Data supplied Block Start

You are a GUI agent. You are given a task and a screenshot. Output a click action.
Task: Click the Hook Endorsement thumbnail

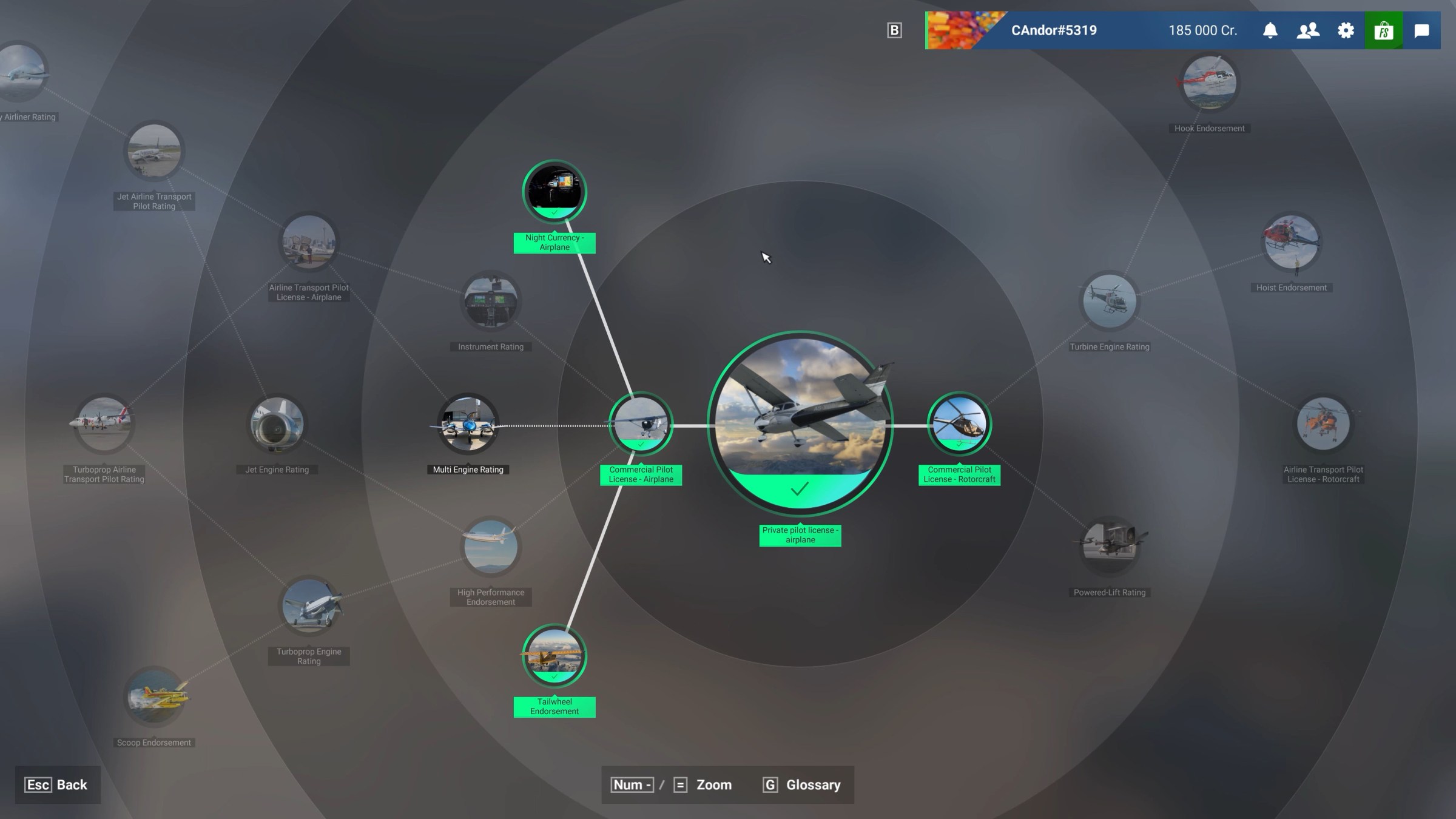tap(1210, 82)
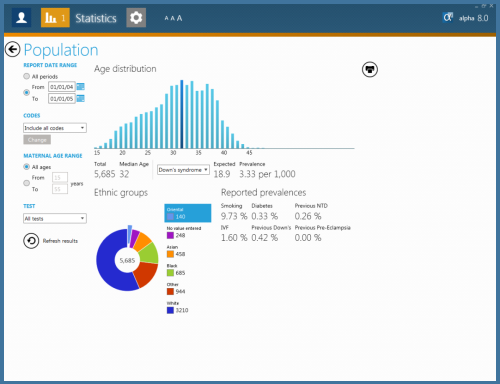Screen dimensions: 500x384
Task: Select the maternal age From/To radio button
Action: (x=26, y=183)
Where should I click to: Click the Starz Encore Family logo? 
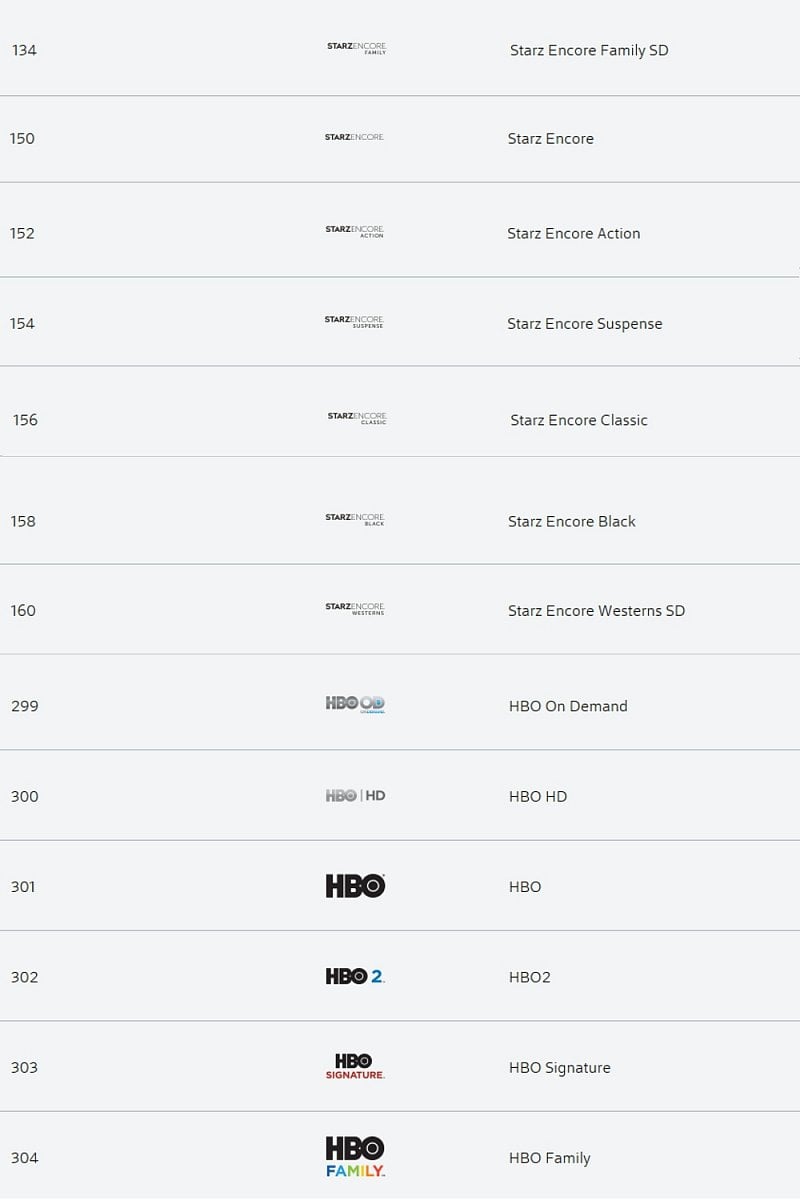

Data supplied Block End
Data supplied Block Start

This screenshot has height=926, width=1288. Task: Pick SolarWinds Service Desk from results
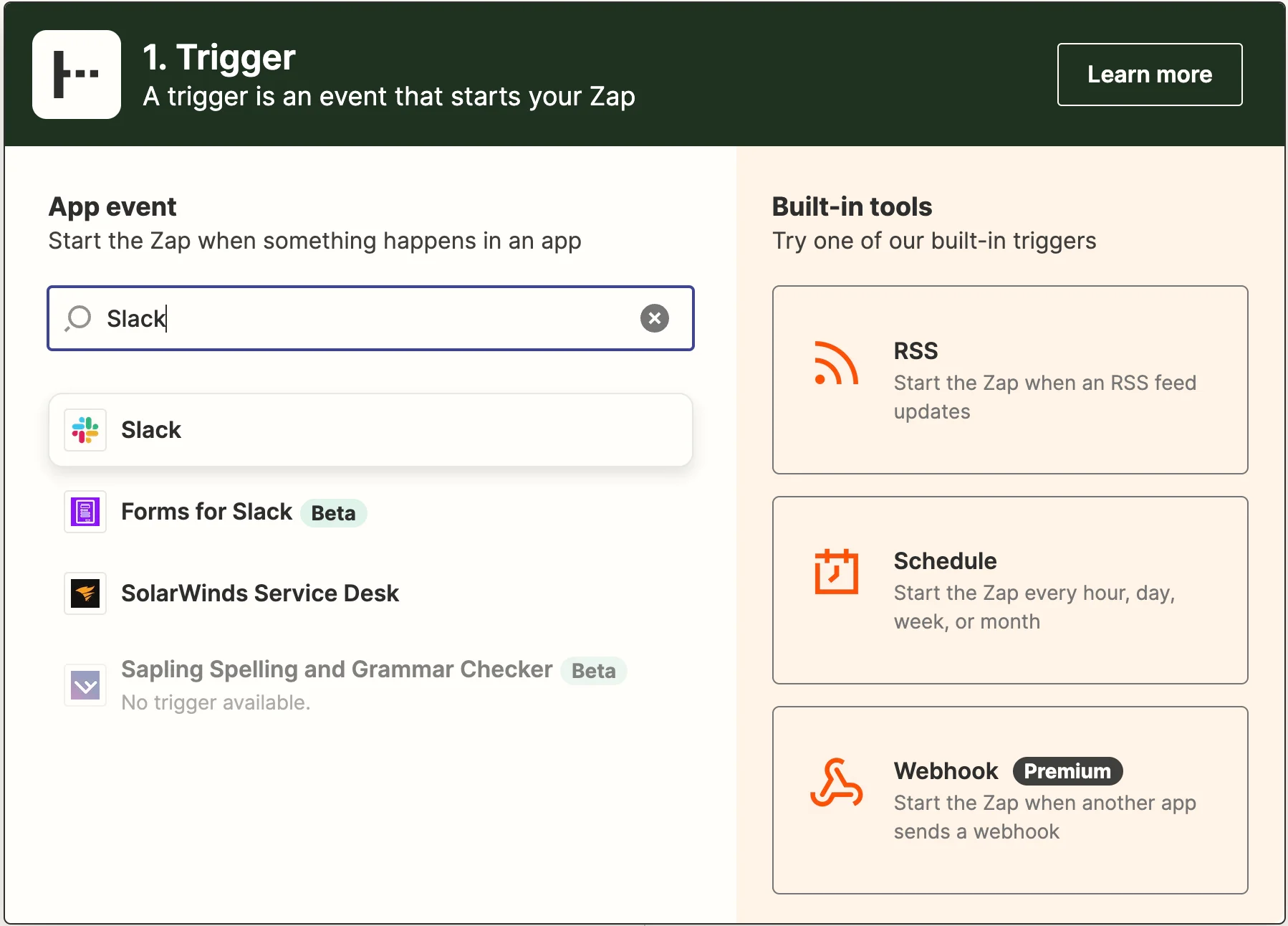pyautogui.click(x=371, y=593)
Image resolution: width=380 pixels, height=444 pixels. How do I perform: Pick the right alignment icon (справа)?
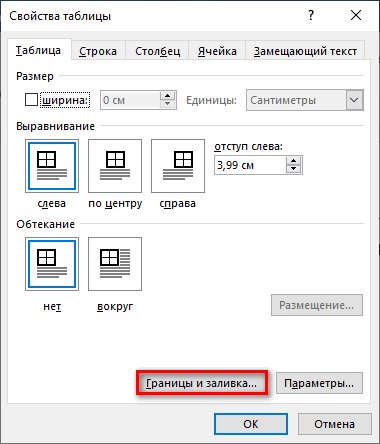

Data supplied Block End

■ Exercise
In the data above, find the line containing "This screenshot has" and the line containing "Image resolution: width=380". Repeat those two lines and everything between them exactly, minus the pictures.

■ Exercise output
This screenshot has height=926, width=1288. Task: Pick SolarWinds Service Desk from results
pyautogui.click(x=371, y=593)
Image resolution: width=380 pixels, height=444 pixels. How do I perform: Pick the right alignment icon (справа)?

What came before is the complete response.